*Exercise objective*:
Go through the material below, noting each line where the string "will" appears, and give only the total.
Records for the task: Begin
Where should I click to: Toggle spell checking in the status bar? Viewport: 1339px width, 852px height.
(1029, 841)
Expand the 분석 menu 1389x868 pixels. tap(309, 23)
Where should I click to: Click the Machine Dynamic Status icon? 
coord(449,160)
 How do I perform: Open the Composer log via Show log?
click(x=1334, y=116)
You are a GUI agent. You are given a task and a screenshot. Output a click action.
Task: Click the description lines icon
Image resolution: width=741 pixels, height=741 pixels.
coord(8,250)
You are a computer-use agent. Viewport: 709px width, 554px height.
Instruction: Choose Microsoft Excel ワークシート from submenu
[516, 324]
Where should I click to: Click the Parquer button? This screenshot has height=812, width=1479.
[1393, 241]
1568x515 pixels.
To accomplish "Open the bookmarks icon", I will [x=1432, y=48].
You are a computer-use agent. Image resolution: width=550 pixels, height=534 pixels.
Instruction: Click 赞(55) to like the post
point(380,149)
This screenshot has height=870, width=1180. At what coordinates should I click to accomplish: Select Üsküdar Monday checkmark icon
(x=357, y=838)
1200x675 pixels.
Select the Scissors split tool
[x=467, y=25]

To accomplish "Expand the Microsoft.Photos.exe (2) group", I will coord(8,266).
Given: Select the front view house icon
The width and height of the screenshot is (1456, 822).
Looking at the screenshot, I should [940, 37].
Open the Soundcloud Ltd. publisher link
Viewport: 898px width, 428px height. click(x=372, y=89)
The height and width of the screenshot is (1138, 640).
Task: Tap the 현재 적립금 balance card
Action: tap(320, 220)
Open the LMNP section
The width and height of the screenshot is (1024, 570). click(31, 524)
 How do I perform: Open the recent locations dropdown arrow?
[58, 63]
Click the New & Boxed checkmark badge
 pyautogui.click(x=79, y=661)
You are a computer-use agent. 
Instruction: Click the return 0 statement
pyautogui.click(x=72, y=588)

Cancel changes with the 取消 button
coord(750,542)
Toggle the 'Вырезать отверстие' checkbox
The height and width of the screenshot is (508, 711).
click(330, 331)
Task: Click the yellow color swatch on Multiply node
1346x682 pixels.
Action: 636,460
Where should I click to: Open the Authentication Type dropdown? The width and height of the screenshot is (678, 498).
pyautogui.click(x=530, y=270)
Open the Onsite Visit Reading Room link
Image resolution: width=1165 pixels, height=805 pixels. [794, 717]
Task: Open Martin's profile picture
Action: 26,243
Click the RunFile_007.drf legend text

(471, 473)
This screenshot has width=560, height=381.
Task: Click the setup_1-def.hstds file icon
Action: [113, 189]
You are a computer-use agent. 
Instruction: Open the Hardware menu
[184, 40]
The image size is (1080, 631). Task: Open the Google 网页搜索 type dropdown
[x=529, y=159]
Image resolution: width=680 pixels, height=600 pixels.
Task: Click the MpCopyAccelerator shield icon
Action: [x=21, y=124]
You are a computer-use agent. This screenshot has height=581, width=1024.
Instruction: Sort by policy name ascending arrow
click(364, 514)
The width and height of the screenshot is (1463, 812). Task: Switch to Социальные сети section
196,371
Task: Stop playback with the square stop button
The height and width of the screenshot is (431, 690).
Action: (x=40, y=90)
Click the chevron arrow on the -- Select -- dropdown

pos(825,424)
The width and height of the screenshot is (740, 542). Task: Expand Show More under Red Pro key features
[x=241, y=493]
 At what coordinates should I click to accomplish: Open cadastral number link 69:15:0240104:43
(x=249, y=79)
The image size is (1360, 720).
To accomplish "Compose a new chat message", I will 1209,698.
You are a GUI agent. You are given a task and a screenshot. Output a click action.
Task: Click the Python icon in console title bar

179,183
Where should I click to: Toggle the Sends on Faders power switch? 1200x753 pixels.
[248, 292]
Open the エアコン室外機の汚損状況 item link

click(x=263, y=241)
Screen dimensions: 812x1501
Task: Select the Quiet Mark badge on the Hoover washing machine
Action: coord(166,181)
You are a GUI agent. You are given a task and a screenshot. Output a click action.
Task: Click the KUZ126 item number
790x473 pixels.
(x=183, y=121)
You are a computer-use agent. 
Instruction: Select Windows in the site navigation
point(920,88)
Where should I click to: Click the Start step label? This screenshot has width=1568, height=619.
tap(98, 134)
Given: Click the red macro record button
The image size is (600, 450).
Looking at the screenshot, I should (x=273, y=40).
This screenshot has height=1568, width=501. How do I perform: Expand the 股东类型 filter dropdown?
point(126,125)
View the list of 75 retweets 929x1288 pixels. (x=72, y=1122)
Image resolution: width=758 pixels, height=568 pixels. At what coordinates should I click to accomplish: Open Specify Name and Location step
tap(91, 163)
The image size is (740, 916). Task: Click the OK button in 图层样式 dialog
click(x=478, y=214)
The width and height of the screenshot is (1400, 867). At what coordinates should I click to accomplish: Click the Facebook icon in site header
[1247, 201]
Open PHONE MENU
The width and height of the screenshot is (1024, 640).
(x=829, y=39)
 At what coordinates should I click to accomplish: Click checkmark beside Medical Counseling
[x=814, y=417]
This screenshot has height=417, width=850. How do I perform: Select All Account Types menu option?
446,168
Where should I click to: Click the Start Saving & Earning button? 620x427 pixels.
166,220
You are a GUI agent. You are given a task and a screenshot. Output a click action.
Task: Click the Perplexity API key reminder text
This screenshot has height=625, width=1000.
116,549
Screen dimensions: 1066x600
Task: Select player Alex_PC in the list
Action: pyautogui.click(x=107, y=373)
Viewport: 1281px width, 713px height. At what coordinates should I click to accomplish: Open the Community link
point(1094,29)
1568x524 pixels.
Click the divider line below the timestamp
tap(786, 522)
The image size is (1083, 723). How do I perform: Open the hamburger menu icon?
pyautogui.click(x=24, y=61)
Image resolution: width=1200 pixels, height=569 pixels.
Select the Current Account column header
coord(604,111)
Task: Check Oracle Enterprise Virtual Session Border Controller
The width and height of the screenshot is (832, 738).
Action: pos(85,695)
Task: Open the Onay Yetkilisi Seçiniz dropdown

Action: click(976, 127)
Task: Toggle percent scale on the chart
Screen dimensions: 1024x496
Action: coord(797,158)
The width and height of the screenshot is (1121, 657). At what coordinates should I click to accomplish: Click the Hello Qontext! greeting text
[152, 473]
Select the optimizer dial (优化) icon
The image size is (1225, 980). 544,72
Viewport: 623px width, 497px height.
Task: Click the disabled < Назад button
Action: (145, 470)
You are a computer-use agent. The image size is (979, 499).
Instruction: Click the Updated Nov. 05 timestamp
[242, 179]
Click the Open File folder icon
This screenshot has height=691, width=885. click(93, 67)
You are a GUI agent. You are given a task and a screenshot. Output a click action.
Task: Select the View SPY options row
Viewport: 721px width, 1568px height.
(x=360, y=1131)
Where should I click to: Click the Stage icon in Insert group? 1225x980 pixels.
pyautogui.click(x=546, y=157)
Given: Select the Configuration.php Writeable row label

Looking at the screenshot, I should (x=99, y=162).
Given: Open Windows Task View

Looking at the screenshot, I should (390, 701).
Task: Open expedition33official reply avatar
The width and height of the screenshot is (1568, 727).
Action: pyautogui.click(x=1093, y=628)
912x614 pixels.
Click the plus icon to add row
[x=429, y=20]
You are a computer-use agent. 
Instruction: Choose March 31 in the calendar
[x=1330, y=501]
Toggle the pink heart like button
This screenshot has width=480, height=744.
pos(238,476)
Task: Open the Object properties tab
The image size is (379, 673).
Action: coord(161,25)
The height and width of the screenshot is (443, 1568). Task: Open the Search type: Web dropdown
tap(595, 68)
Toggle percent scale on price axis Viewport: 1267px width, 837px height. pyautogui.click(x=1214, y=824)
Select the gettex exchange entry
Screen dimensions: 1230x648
Records for the task: End
*Response to the exercise*:
3